What is the cause of the Lorentz Force?
The "screw" nature of electromagnetism. Minkowski referred to it in Space and Time, as did Maxwell in On Physical Lines of Force: "a motion of translation along an axis cannot produce a rotation about that axis unless it meets with some special mechanism, like that of a screw". This is why the right hand rule applies to both electromagnetism and to screw threads. IMHO to really "get" this, you have to take note of Jackson's Classical Electrodynamics: "one should properly speak of the electromagnetic field Fμν rather than E or B separately". Then you need to depict Fμν for an electron. One simplistic way to do it is to combine the radial electric field lines with concentric magnetic field lines like this:
It's simplistic, but now you start to appreciate the electron's "spinor" nature. And if you've taken note of Maxwell's page title, you may appreciate that counter-rotating vortices attract and co-rotating vortices repel. Whilst an electron doesn't involve some fluid motion, there is the Poynting vector and a "circulating energy flow", so the analogy works.
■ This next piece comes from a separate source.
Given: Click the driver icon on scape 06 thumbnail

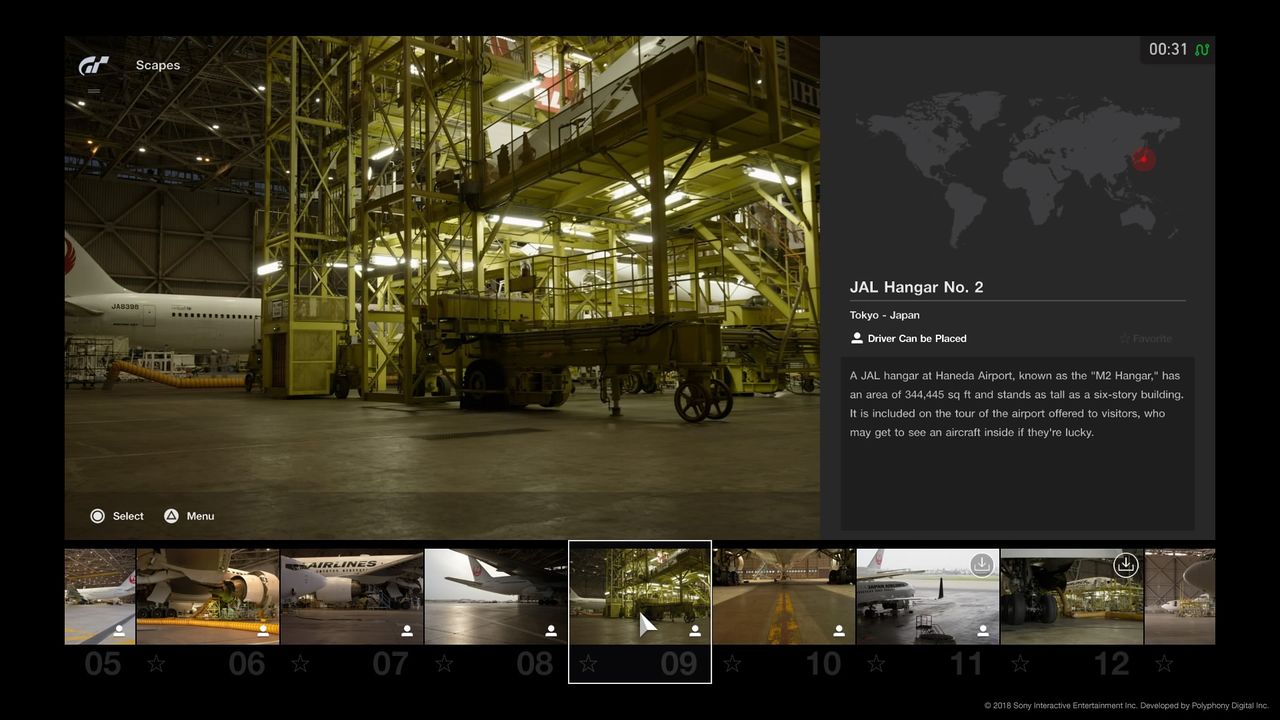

As a result if you set down an electron near a positron they will move towards one another in a straight line. But if you throw the electron past the positron they will also move around each other, something like this:
This is what we see in positronium, and now the Lorentz force $\mathbf{F} = q\left[\mathbf{E} + (\mathbf{v} \times \mathbf{B})\right]$ looks obvious. It's just a combination of the linear and rotational force that results from "spinor" electromagnetic field interactions. And it fits with QED in that the electron and positron are "exchanging field". Positronium is like hydrogen but lighter and short-lived, and as you know hydrogen doesn't have much in the way of a field$^*$.
Is it possible to explain what actually causes the force on a current-carrying conductor in a magnetic field?
Yes. You can understand the linear and rotational forces between charged particles easily enough. The next step is to understand the rotational force on a charged particle near a current-carrying conductor. That's essentially a stationary column of metal ions and a moving column of electrons. Ever read Einstein talking about a field as a state of space? OK, see the gravitomagnetic field, which is described as "twisted space" by NASA author Tony Phillips? You can think of the electromagnetic field as something similar but a tad more intense. Only if you had motion relative to it, you might think of it as "turning space" and start talking about curl aka rot which is short for rotor. IMHO this is the key to really understanding how magnets work. The electrons all have a negative electromagnetic field, and the metal ions all have a positive electromagnetic field with the opposite chirality. If the electrons weren't moving, the opposite "twist fields" would just about cancel each other out$^*$. However the electrons are moving up the wire:
So it's like you're moving through one set of twist fields but not the other. And when you have motion relative to a twist field, you think of it as a turn field, and that's what a magnetic field is. So what you "see" is a residual turn field, a magnetic field, around the wire. An electron thrown past the wire moves in a circular fashion not because of some magical action-at-a-distance force, but because it's "a dynamical spinor in frame-dragged space".
The last step is to understand why two wires move together. For this you can think of your electron being confined in the adjacent wire. It moves upwards, and it moves in a circular fashion. This rotation means the residual turn field looks like a twist field, and since the rotations are counter-rotations to the left and right, you're again in a situation where counter-rotating vortices attract. There's a net linear attraction between the two wires. For the catapult, bend one of the wires into a loop to make a primitive solenoid, then into multiple loops for a better solenoid, which is akin to a bar magnet. Then bend it into a horseshoe shape and put the other wire between the poles like this:
Image courtesy of SPM physics
Again, it moves.
$*$ There is a residual field, but we don't call it an electric field or a magnetic field. Or an electromagnetic field. Or a gravitomagnetic field.